§ Assignment
For the records below, print every one exactly, with nothing dropped.

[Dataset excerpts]
BEGIN

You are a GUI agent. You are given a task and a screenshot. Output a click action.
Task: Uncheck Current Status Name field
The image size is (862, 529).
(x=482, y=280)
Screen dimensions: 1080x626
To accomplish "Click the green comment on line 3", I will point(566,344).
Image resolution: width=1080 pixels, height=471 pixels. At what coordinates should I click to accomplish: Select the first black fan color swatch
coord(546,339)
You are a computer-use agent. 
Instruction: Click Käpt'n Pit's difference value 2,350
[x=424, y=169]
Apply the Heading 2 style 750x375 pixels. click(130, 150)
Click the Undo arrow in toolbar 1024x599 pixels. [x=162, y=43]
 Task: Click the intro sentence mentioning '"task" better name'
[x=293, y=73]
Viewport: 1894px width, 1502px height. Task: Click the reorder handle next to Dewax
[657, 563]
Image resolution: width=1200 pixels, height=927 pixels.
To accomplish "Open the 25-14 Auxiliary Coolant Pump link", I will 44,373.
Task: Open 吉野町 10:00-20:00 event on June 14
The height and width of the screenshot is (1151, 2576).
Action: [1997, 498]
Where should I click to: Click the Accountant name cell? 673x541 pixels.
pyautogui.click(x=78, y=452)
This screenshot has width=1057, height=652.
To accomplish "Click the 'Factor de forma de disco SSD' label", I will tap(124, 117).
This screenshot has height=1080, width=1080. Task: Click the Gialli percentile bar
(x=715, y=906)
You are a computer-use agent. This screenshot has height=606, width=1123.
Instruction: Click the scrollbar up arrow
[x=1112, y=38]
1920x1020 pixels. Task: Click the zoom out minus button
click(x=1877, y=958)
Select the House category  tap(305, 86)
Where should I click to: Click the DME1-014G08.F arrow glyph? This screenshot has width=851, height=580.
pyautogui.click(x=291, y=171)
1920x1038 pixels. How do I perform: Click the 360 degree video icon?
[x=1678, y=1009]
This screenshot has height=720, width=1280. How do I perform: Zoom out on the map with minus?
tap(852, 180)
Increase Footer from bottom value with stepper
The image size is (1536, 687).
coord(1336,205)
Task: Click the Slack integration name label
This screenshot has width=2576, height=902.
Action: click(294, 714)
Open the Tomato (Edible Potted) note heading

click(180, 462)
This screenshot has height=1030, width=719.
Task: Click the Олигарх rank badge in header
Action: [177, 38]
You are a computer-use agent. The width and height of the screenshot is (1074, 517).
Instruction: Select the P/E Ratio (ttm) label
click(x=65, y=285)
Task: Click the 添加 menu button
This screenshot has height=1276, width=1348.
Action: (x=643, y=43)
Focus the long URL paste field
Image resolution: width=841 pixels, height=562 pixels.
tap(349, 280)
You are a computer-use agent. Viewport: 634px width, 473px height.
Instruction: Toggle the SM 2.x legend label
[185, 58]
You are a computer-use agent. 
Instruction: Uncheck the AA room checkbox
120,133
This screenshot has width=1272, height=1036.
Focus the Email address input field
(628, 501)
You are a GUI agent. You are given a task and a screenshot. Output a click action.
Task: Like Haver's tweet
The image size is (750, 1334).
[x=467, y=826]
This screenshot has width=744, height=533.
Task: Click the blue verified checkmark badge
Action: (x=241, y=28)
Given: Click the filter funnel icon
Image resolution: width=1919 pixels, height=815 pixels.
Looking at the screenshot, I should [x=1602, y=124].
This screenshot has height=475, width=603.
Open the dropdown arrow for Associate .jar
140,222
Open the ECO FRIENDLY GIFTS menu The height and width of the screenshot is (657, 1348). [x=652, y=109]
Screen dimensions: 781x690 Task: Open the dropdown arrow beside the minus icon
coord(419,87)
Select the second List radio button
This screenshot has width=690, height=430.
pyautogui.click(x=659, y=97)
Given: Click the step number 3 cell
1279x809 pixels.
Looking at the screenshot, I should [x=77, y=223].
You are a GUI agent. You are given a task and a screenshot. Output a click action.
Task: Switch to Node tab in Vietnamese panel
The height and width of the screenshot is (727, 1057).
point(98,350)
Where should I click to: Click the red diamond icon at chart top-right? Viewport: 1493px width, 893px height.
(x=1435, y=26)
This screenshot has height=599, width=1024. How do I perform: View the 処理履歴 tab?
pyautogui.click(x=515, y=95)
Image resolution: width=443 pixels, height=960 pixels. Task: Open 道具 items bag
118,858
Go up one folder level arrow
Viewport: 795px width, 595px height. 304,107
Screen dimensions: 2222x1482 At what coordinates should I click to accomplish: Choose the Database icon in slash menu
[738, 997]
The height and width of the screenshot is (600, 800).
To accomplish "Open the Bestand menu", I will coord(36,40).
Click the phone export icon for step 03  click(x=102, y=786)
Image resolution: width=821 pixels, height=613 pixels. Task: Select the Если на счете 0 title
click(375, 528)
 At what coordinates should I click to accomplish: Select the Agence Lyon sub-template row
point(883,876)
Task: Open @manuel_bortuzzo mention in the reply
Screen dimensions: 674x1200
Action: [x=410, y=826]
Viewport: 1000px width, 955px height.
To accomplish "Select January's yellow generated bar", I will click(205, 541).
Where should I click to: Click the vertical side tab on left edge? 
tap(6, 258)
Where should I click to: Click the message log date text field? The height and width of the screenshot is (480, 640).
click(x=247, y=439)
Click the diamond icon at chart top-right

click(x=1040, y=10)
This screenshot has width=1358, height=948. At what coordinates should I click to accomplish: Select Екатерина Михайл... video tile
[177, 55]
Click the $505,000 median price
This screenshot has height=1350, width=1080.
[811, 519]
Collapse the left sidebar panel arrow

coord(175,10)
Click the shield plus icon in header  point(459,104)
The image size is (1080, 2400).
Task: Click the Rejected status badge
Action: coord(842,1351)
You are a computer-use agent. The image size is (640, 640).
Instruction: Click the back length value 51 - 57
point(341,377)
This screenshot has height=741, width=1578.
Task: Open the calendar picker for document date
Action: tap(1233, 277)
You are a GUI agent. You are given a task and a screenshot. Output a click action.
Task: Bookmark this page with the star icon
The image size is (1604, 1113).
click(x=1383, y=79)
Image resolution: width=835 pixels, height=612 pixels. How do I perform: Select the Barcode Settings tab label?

END

§ Answer below
You are a GUI agent. You are given a task and a screenshot. Output a click action.
Task: Uncheck Current Status Name field
The image size is (862, 529).
(x=482, y=280)
Screen dimensions: 1080x626
To accomplish "Click the green comment on line 3", I will point(566,344).
Image resolution: width=1080 pixels, height=471 pixels. At what coordinates should I click to accomplish: Select the first black fan color swatch
coord(546,339)
You are a computer-use agent. 
Instruction: Click Käpt'n Pit's difference value 2,350
[x=424, y=169]
Apply the Heading 2 style 750x375 pixels. click(130, 150)
Click the Undo arrow in toolbar 1024x599 pixels. [x=162, y=43]
 Task: Click the intro sentence mentioning '"task" better name'
[x=293, y=73]
Viewport: 1894px width, 1502px height. Task: Click the reorder handle next to Dewax
[657, 563]
Image resolution: width=1200 pixels, height=927 pixels.
To accomplish "Open the 25-14 Auxiliary Coolant Pump link", I will 44,373.
Task: Open 吉野町 10:00-20:00 event on June 14
The height and width of the screenshot is (1151, 2576).
Action: [1997, 498]
Where should I click to: Click the Accountant name cell? 673x541 pixels.
pyautogui.click(x=78, y=452)
This screenshot has width=1057, height=652.
To accomplish "Click the 'Factor de forma de disco SSD' label", I will tap(124, 117).
This screenshot has height=1080, width=1080. Task: Click the Gialli percentile bar
(x=715, y=906)
You are a computer-use agent. This screenshot has height=606, width=1123.
Instruction: Click the scrollbar up arrow
[x=1112, y=38]
1920x1020 pixels. Task: Click the zoom out minus button
click(x=1877, y=958)
Select the House category  tap(305, 86)
Where should I click to: Click the DME1-014G08.F arrow glyph? This screenshot has width=851, height=580.
pyautogui.click(x=291, y=171)
1920x1038 pixels. How do I perform: Click the 360 degree video icon?
[x=1678, y=1009]
This screenshot has height=720, width=1280. How do I perform: Zoom out on the map with minus?
tap(852, 180)
Increase Footer from bottom value with stepper
The image size is (1536, 687).
coord(1336,205)
Task: Click the Slack integration name label
This screenshot has width=2576, height=902.
Action: click(294, 714)
Open the Tomato (Edible Potted) note heading

click(180, 462)
This screenshot has height=1030, width=719.
Task: Click the Олигарх rank badge in header
Action: [177, 38]
You are a computer-use agent. The width and height of the screenshot is (1074, 517).
Instruction: Select the P/E Ratio (ttm) label
click(x=65, y=285)
Task: Click the 添加 menu button
This screenshot has height=1276, width=1348.
Action: (x=643, y=43)
Focus the long URL paste field
Image resolution: width=841 pixels, height=562 pixels.
tap(349, 280)
You are a computer-use agent. Viewport: 634px width, 473px height.
Instruction: Toggle the SM 2.x legend label
[185, 58]
You are a computer-use agent. 
Instruction: Uncheck the AA room checkbox
120,133
This screenshot has width=1272, height=1036.
Focus the Email address input field
(628, 501)
You are a GUI agent. You are given a task and a screenshot. Output a click action.
Task: Like Haver's tweet
The image size is (750, 1334).
[x=467, y=826]
This screenshot has width=744, height=533.
Task: Click the blue verified checkmark badge
Action: (x=241, y=28)
Given: Click the filter funnel icon
Image resolution: width=1919 pixels, height=815 pixels.
Looking at the screenshot, I should [x=1602, y=124].
This screenshot has height=475, width=603.
Open the dropdown arrow for Associate .jar
140,222
Open the ECO FRIENDLY GIFTS menu The height and width of the screenshot is (657, 1348). [x=652, y=109]
Screen dimensions: 781x690 Task: Open the dropdown arrow beside the minus icon
coord(419,87)
Select the second List radio button
This screenshot has width=690, height=430.
pyautogui.click(x=659, y=97)
Given: Click the step number 3 cell
1279x809 pixels.
Looking at the screenshot, I should [x=77, y=223].
You are a GUI agent. You are given a task and a screenshot. Output a click action.
Task: Switch to Node tab in Vietnamese panel
The height and width of the screenshot is (727, 1057).
point(98,350)
Where should I click to: Click the red diamond icon at chart top-right? Viewport: 1493px width, 893px height.
(x=1435, y=26)
This screenshot has height=599, width=1024. How do I perform: View the 処理履歴 tab?
pyautogui.click(x=515, y=95)
Image resolution: width=443 pixels, height=960 pixels. Task: Open 道具 items bag
118,858
Go up one folder level arrow
Viewport: 795px width, 595px height. 304,107
Screen dimensions: 2222x1482 At what coordinates should I click to accomplish: Choose the Database icon in slash menu
[738, 997]
The height and width of the screenshot is (600, 800).
To accomplish "Open the Bestand menu", I will coord(36,40).
Click the phone export icon for step 03  click(x=102, y=786)
Image resolution: width=821 pixels, height=613 pixels. Task: Select the Если на счете 0 title
click(375, 528)
 At what coordinates should I click to accomplish: Select the Agence Lyon sub-template row
point(883,876)
Task: Open @manuel_bortuzzo mention in the reply
Screen dimensions: 674x1200
Action: [x=410, y=826]
Viewport: 1000px width, 955px height.
To accomplish "Select January's yellow generated bar", I will click(205, 541).
Where should I click to: Click the vertical side tab on left edge? 
tap(6, 258)
Where should I click to: Click the message log date text field? The height and width of the screenshot is (480, 640).
click(x=247, y=439)
Click the diamond icon at chart top-right

click(x=1040, y=10)
This screenshot has width=1358, height=948. At what coordinates should I click to accomplish: Select Екатерина Михайл... video tile
[177, 55]
Click the $505,000 median price
This screenshot has height=1350, width=1080.
[811, 519]
Collapse the left sidebar panel arrow

coord(175,10)
Click the shield plus icon in header  point(459,104)
The image size is (1080, 2400).
Task: Click the Rejected status badge
Action: coord(842,1351)
You are a computer-use agent. The image size is (640, 640).
Instruction: Click the back length value 51 - 57
point(341,377)
This screenshot has height=741, width=1578.
Task: Open the calendar picker for document date
Action: tap(1233, 277)
You are a GUI agent. You are given a task and a screenshot. Output a click action.
Task: Bookmark this page with the star icon
The image size is (1604, 1113).
click(x=1383, y=79)
Image resolution: width=835 pixels, height=612 pixels. How do I perform: Select the Barcode Settings tab label?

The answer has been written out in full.